Bon à savoir : la loi organique n° 2016-1090 du 8 août 2016 relative à la magistrature organise la prévention des conflits d'intérêt des magistrats, définis comme « toute situation d'interférence entre un intérêt public et des intérêts publics ou privés qui est de nature à influencer ou à paraître influencer l'exercice indépendant, impartial et objectif d'une fonction ». Elle impose aux magistrats d'effectuer une déclaration de patrimoine et crée un collège de déontologie chargé d'examiner les situations de conflit d'intérêt. Bien que non-professionnels les juges du tribunal de commerce (ou « juges consulaires ») doivent également présenter une déclaration exhaustive, exacte et sincère d'intérêts, dont les modèles, les modalités de remise et de conservation ont été fixés par le décret n° 2017-1163 du 12 juillet 2017.

Récusation ou renvoi pour suspicion légitime du juge partial

Si une partie parvient à prouver le manque d'impartialité d'un juge, elle peut réclamer et obtenir sa récusation.

Si la partie fait valoir que les magistrats composant une juridiction, pris collectivement et non individuellement, font preuve, ou risquent de faire preuve de partialité, elle peut réclamer son renvoi pour suspicion légitime.

Le magistrat récusé ou dessaisi pour suspicion légitime ne pourra pas siéger à la juridiction de jugement qui aura à connaître l'affaire.

Preuve du manque d'impartialité du juge

Pour démontrer le manque d'impartialité d'un juge, il convient de prouver que le juge a, dans son for intérieur, favorisé ou défavorisé tel plaideur.

Cette preuve est difficile à rapporter. Pour retenir la partialité d'un juge, il faut que le préjugé du juge s'extériorise.

Face à ces difficultés probatoires, il a été proposé de distinguer impartialité fonctionnelle et impartialité personnelle :

  • Impartialité fonctionnelle : la question de l'impartialité fonctionnelle se pose à raison de l'exercice même des fonctions du juge, indépendamment de ses convictions personnelles, de son attitude, etc.
  • Impartialité personnelle : indépendamment de la fonction exercée, c'est en raison des convictions personnelles du juge que son impartialité doit être appréciée.

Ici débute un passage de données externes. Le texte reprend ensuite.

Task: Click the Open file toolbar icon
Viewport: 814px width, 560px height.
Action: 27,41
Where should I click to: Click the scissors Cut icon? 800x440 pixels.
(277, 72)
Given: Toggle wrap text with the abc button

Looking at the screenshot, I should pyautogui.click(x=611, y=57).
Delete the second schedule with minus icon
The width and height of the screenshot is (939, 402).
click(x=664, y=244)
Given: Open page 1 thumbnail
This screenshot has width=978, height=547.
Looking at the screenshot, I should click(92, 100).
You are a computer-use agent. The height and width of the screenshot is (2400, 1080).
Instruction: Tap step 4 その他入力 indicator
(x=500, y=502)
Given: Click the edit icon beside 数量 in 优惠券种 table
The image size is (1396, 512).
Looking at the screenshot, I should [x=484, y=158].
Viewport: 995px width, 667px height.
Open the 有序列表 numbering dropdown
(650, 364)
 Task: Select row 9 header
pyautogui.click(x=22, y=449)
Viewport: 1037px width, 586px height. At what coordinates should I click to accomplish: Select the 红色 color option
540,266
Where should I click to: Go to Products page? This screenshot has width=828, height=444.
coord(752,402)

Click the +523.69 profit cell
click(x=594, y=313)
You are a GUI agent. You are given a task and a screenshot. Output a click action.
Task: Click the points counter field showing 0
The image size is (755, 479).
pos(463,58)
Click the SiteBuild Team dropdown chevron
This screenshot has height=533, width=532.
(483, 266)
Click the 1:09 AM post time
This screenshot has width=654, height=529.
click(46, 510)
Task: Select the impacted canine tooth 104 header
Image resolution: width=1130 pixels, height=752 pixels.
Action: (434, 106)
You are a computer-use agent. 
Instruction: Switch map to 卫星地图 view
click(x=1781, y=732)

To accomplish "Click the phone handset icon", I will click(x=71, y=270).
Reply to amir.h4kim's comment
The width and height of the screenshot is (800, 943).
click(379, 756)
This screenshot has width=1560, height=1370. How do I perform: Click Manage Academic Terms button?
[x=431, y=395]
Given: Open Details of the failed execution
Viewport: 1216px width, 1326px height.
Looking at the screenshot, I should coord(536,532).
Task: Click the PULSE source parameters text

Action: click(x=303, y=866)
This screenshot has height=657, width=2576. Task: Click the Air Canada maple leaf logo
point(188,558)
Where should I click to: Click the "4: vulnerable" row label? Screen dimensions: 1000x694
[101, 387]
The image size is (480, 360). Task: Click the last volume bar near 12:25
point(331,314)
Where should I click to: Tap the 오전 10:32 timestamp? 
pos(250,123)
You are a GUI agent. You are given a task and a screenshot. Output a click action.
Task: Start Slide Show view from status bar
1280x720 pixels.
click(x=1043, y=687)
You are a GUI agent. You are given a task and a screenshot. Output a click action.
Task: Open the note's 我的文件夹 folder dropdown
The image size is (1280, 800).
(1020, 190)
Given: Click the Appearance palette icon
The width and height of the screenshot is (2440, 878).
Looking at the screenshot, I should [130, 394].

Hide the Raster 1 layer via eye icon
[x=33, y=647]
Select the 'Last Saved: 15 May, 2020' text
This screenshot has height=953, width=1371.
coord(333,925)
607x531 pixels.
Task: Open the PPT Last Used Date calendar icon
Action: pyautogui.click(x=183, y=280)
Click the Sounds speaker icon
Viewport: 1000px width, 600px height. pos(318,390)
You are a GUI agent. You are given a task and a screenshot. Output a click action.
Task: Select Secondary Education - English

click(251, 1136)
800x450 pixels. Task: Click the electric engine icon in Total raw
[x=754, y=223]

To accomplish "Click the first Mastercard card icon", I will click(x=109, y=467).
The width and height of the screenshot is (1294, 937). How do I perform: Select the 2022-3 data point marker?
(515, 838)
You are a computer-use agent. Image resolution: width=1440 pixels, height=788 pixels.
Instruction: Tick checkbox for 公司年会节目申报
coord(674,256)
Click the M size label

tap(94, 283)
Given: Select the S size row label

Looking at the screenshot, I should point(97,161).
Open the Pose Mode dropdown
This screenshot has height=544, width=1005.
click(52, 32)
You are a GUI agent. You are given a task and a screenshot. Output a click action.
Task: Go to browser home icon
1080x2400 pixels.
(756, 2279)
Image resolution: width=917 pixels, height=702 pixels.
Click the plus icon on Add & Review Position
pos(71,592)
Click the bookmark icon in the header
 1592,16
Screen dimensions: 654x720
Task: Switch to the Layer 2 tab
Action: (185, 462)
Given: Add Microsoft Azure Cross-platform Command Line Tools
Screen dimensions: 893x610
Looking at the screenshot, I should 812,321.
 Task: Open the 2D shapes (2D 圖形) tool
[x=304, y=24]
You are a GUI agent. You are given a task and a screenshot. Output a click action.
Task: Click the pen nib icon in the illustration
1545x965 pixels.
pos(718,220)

Situations laissant craindre la partialité fonctionnelle du juge

Cas des juges du siège

S'agissant de l'impartialité fonctionnelle du juge du siège, elle peut être ébranlée dans certaines situations qui doivent à ce titre être évitées.

Exemples : un magistrat ne peut siéger à la chambre de l'instruction s'il a précédemment examiné la valeur des charges qui pèsent sur la personne mise en examen ; un magistrat ne peut participer au jugement d'une affaire dans laquelle il a accompli un acte de poursuite comme membre du Ministère public ; le président d'une cour d'assises ne peut manifester prématurément son opinion, que ce soit par des réflexions ou par des actes.

Cas particulier du Parquet

Si la jurisprudence française nie toute obligation fonctionnelle d'impartialité du Parquet, il en est autrement en droit européen, de sorte que deux visions (française et européenne) s'opposent au sujet de l'indépendance et l'impartialité du Parquet français.

En droit français, le Parquet n'étant pas membre de la formation de jugement, mais autorité de poursuite, il peut être partial. Il a même nécessairement une idée de la culpabilité de celui qu'il poursuit.